EXERCISE DIRECTIONS. Reproduce the records from their beginning up to and including the line that contains "project-path: H:\proj\vld\src\tests\dynamic_app\dynami… is", omitting the pictures.

THE DATA.
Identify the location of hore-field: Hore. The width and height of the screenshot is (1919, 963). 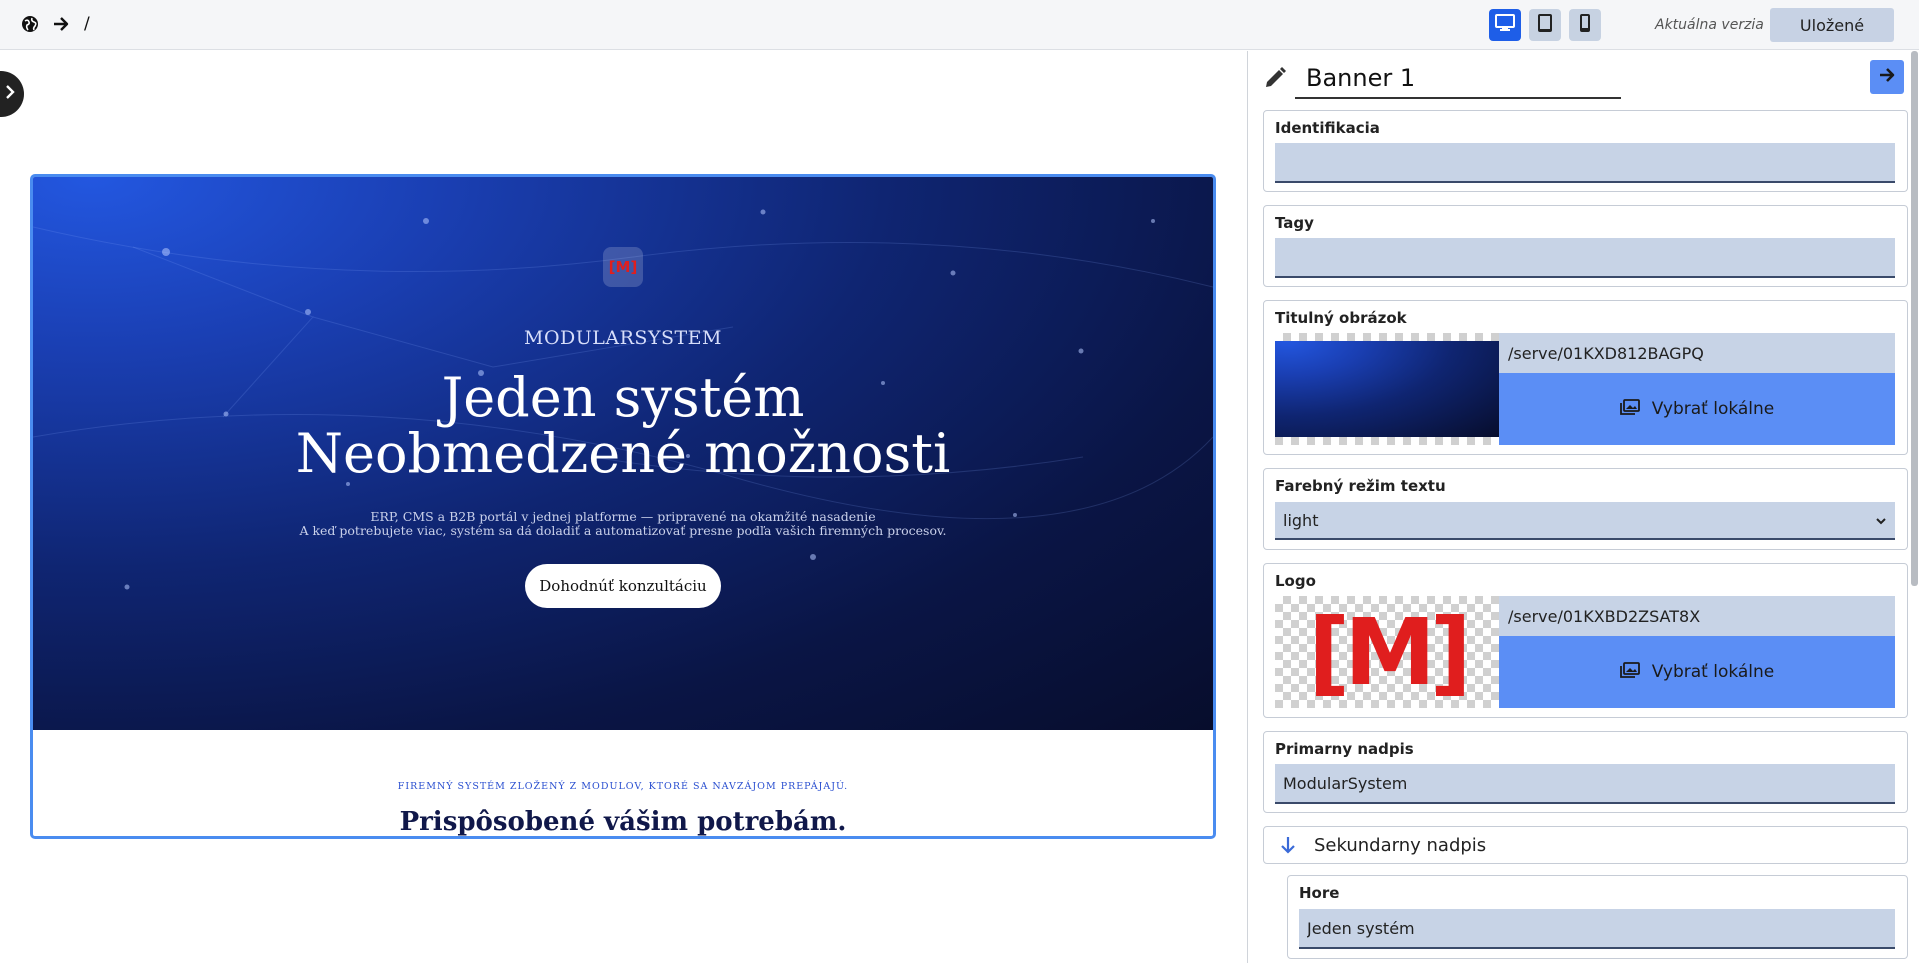
(1598, 917).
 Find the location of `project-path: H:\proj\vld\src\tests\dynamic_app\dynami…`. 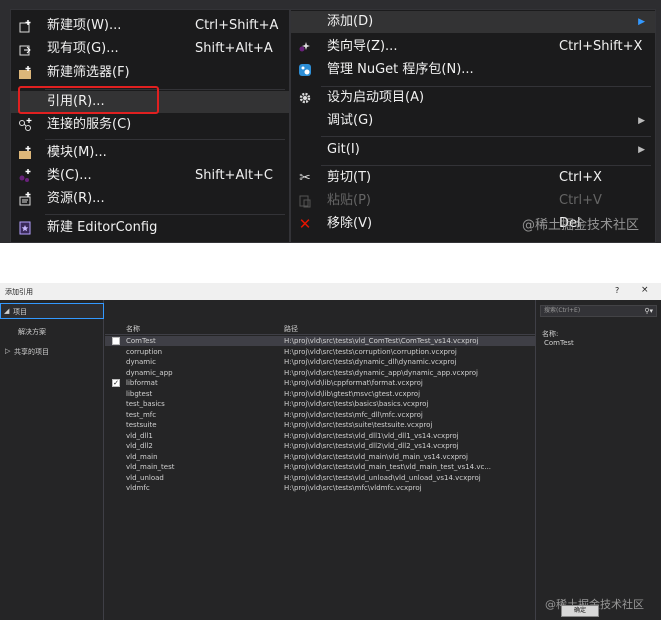

project-path: H:\proj\vld\src\tests\dynamic_app\dynami… is located at coordinates (381, 372).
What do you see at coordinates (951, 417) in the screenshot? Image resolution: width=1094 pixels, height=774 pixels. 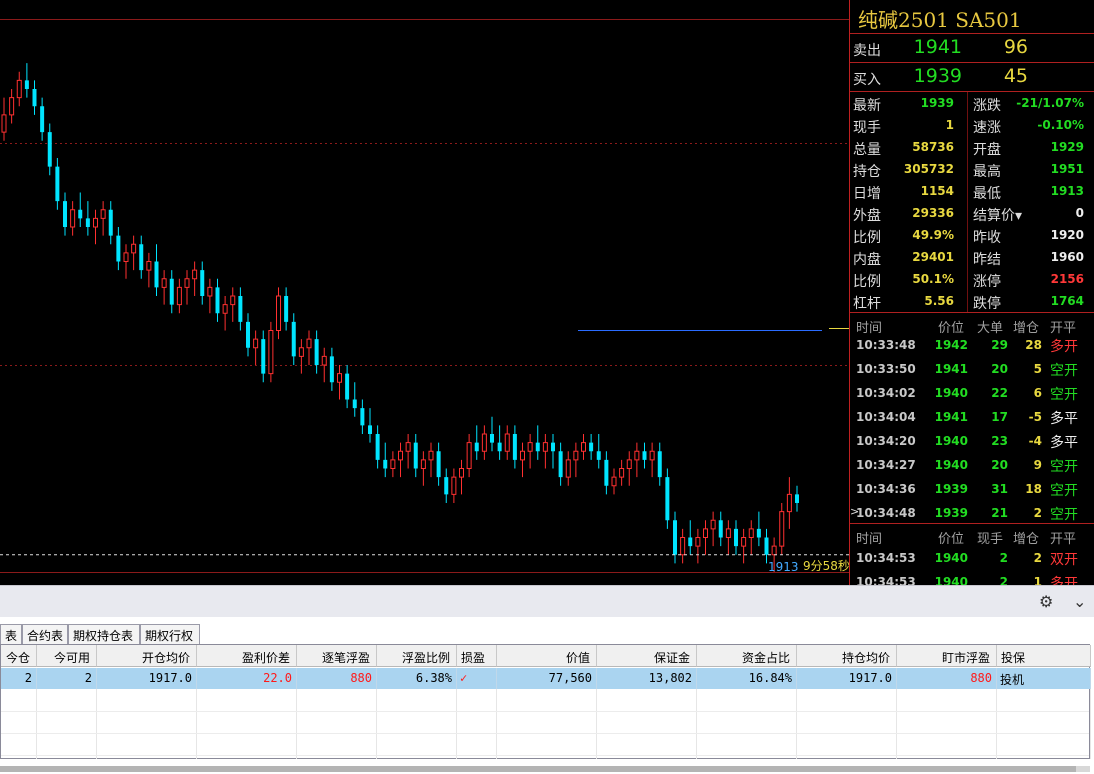 I see `tick-price: 1941` at bounding box center [951, 417].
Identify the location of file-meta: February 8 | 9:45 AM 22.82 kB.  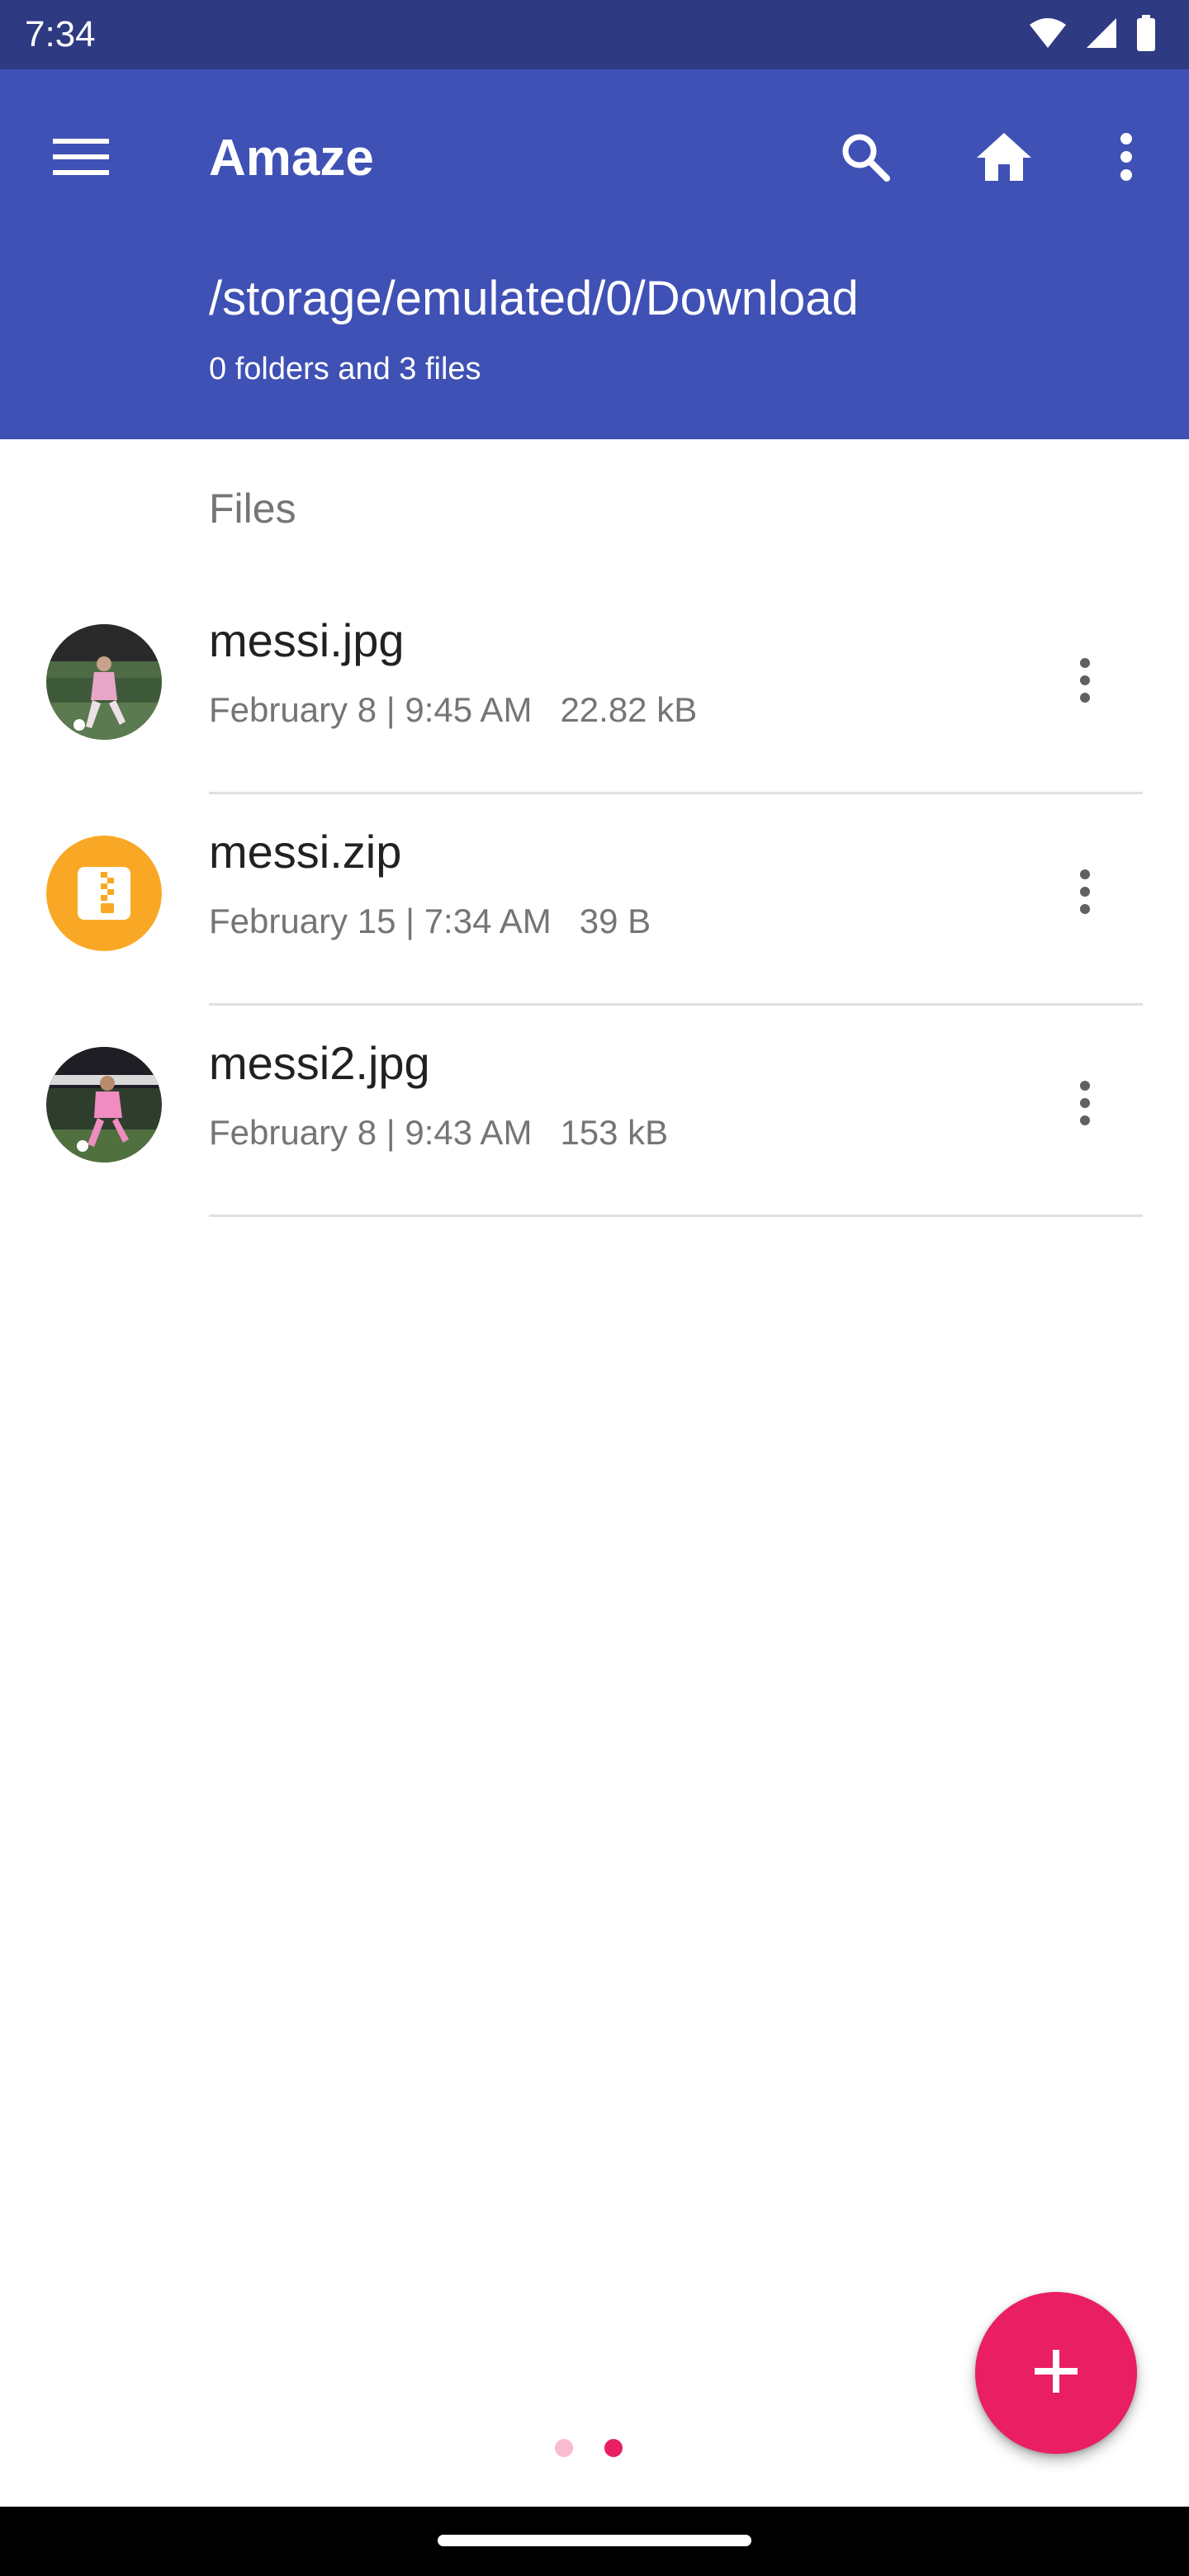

OUTPUT BELOW.
Identify the location of hore-field: Hore. The width and height of the screenshot is (1919, 963). 
(1598, 917).
 Find the location of `project-path: H:\proj\vld\src\tests\dynamic_app\dynami…`. 

project-path: H:\proj\vld\src\tests\dynamic_app\dynami… is located at coordinates (381, 372).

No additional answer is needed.